5.2. Statistical inference and visualization with very-large-N datasets

The need for computational software for extremely large databases - multi-terabyte image and spectrum libraries and multi-billion object catalogs - is discussed in section 4. A suite of approximate methods based on flowing data streams or adaptive sampling of large datasets resident on hard disks should be sought. Visualization methods involving smoothing, multidimensional shading and variable transparency, should be brought into the astronomer's toolbox. Here, considerable work is being conducted by computer scientists and applied mathematicians in other applied fields so that independent development by astrostatisticians might not be necessary to achieve certain goals.

5.3. A cookbook for construction of likelihoods and Bayesian computation

While the concepts of likelihoods and their applications in maximum likelihood estimation, Bayes Theorem and Bayes factors are becoming increasingly well-known in astronomical research, the applications to real-life problems is still an art for the expert rather than a tool for the masses. Part of the problem is conceptual; astronomers need training in how to construct likelihoods for familiar parametric situations (e.g., power law distributions or a Poisson process). Part of the problem is computational; astronomers need methods and software for the oft-complex computations. Many such methods, such as Markov chain Monte Carlo, are already well-established and can be directly adopted for astronomy [13]. For example, astronomers are often not fully aware of the broad applicability of the EM Algorithm for maximizing likelihoods [21] (6).

5.4. Links between astrophysical theory and wavelets

Wavelet analysis has become a powerful and sophisticated tool for the study of features in data. Originally intended mainly for modelling time series, astronomers also use it increasingly for spatial analysis of images [11, 25]. In some ways it can be viewed as a generalization of Fourier analysis in which the basis function need not be sinusoidal in shape and, most importantly, the pattern need not extend over the entire dataset. Wavelets are thus effective in quantitatively describing complicated overlapping structures on many scales, and can also be used for signal denoising and compression. In addition, wavelets have a strong mathematical foundation.

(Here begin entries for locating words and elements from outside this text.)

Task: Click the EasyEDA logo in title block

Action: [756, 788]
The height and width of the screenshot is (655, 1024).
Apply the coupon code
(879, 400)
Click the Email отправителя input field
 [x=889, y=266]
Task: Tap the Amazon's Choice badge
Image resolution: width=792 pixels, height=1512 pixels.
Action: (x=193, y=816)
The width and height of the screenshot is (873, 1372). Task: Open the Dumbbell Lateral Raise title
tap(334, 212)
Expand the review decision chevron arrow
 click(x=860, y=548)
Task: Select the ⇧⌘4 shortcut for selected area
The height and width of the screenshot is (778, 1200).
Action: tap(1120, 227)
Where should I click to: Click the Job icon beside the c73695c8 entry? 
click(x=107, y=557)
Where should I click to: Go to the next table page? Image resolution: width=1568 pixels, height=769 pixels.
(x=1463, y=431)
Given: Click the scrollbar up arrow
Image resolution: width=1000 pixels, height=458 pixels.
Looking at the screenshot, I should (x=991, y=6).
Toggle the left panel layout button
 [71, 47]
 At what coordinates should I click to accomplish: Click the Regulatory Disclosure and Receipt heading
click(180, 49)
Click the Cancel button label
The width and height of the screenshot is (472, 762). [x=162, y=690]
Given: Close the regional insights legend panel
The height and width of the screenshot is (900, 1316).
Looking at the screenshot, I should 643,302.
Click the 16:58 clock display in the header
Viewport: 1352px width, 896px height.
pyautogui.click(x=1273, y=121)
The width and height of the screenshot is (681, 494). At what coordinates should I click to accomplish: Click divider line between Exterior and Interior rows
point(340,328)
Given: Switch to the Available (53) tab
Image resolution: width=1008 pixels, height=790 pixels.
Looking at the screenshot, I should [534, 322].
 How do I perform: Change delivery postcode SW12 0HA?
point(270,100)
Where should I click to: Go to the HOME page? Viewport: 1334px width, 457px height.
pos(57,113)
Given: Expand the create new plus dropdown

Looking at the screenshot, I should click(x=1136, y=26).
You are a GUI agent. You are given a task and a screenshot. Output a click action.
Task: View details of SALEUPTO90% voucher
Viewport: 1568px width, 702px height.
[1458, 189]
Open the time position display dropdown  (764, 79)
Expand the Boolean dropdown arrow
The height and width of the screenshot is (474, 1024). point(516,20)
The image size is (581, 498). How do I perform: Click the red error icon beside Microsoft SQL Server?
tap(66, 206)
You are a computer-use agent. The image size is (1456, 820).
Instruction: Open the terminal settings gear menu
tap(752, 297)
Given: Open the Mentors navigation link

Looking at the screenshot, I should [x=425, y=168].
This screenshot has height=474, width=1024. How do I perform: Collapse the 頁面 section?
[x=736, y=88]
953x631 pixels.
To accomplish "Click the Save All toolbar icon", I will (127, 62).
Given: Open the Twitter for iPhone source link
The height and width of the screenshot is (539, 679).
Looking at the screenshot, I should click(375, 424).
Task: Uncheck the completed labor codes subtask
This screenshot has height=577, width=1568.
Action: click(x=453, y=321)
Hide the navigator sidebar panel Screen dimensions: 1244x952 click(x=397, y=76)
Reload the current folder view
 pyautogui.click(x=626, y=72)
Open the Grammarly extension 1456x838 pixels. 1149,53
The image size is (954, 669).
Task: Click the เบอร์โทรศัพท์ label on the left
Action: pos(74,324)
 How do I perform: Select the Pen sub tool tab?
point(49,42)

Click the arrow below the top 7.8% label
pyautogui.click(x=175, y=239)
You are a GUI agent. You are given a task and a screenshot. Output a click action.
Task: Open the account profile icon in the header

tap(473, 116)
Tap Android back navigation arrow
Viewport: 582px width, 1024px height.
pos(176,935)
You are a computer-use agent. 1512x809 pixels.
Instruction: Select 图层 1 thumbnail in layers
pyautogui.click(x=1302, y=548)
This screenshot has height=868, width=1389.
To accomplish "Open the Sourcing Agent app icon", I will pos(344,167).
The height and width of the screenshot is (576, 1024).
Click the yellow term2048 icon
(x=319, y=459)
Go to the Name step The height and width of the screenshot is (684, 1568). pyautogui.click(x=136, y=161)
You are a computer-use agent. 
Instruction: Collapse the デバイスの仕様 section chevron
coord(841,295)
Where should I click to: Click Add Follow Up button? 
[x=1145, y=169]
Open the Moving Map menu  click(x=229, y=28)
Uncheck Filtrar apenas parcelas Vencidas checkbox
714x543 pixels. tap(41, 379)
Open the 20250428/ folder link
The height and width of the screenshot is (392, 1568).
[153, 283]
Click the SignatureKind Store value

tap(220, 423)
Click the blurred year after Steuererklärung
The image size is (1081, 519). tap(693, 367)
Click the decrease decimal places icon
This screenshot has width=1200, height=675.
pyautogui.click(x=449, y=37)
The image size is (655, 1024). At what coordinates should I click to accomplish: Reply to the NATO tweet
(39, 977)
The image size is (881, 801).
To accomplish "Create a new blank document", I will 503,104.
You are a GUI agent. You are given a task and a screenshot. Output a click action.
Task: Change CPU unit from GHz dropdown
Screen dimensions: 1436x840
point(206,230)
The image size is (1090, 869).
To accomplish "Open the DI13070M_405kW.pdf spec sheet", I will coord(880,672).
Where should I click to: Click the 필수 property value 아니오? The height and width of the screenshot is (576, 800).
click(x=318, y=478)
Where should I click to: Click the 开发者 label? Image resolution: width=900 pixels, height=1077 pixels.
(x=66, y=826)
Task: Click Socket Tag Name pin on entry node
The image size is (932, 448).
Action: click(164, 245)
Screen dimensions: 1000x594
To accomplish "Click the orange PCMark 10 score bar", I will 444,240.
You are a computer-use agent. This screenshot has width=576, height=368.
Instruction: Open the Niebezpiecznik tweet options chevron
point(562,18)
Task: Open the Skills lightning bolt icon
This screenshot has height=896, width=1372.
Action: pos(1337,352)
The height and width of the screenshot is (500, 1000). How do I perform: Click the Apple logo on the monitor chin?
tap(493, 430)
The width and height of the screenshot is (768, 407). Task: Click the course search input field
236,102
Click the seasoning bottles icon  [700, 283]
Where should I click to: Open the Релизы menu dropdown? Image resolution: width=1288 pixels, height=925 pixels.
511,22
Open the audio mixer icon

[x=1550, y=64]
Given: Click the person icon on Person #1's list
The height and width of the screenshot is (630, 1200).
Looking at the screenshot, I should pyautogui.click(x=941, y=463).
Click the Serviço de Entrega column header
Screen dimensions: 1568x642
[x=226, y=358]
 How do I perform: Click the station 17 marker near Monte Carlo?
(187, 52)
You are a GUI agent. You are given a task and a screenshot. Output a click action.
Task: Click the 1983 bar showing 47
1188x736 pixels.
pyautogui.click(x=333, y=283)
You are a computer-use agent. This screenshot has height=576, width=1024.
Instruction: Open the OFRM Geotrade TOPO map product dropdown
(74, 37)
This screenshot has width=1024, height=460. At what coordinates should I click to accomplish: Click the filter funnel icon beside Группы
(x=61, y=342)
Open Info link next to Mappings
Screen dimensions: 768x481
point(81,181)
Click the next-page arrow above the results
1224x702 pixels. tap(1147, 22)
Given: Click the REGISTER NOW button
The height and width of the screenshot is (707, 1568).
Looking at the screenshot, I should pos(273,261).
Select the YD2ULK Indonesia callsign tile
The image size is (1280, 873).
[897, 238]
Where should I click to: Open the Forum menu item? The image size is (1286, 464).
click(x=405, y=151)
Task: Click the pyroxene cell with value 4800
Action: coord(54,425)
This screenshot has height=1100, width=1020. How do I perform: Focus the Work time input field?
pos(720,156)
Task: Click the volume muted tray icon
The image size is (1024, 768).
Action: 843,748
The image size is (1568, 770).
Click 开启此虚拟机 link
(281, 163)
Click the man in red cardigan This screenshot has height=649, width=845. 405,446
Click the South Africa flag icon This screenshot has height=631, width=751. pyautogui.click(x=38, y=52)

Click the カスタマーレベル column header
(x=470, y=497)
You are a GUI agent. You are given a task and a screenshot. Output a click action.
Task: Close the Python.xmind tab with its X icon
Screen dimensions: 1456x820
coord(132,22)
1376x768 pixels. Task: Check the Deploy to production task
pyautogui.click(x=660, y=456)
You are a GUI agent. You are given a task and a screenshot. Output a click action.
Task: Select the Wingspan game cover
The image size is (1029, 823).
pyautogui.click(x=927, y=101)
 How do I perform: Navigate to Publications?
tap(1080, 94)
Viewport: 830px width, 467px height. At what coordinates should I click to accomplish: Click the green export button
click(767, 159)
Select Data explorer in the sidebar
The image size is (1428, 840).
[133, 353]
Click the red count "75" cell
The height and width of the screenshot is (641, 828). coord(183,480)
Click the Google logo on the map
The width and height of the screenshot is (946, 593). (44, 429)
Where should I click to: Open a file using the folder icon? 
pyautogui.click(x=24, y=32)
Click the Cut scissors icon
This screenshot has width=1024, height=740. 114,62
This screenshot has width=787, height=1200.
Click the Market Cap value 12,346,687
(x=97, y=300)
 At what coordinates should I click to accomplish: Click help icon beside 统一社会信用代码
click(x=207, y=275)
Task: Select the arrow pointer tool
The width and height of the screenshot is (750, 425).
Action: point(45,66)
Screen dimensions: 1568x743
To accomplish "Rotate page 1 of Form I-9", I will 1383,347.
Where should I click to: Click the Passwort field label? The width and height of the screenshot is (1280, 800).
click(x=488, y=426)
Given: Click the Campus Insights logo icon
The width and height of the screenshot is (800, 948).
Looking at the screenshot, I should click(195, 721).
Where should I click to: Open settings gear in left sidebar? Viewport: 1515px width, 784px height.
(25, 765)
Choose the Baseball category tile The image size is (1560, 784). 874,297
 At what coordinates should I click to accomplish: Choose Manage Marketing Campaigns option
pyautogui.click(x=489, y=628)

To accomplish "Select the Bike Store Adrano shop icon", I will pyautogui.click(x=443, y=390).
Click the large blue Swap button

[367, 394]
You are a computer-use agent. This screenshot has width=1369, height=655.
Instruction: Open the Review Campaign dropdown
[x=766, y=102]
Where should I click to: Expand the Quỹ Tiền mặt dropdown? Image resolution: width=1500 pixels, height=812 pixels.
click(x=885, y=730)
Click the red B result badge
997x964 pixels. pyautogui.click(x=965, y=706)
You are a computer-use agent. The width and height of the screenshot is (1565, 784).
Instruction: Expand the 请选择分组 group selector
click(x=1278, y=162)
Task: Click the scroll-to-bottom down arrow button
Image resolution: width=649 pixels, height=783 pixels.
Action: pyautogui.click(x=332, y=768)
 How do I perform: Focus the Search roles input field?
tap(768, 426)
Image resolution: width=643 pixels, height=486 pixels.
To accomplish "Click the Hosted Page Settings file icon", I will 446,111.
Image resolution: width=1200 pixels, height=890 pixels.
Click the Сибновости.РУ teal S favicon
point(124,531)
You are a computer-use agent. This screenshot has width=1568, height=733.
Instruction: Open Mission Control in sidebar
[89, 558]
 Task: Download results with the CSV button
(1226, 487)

Despite its increasing popularity in astronomical applications, wavelet analysis suffers a profound limitation in comparison with Fourier analysis. A peak in a Fourier spectrum is immediately interpretable as a vibrational, rotational or orbital rotation of solid bodies. A bump or a continuum slope in a wavelet decomposition often has no analogous physically intuitive interpretation. We therefore recommend that astrophysicists seek links between physical theory - often involving continuous media such as turbulent plasmas in the interstellar medium and hierarchical structure formation in the early Universe - and wavelets. One fascinating example is the demonstration that the wavelet spectrum and Lyapunov exponent of the quasi-periodic X-ray emission from Sco X-1, which reflects the processes in an accretion disk around a neutron star, exhibit a transient chaotic behavior similar to that of water condensing and dripping onto an automobile windshield or a dripping handrail [32].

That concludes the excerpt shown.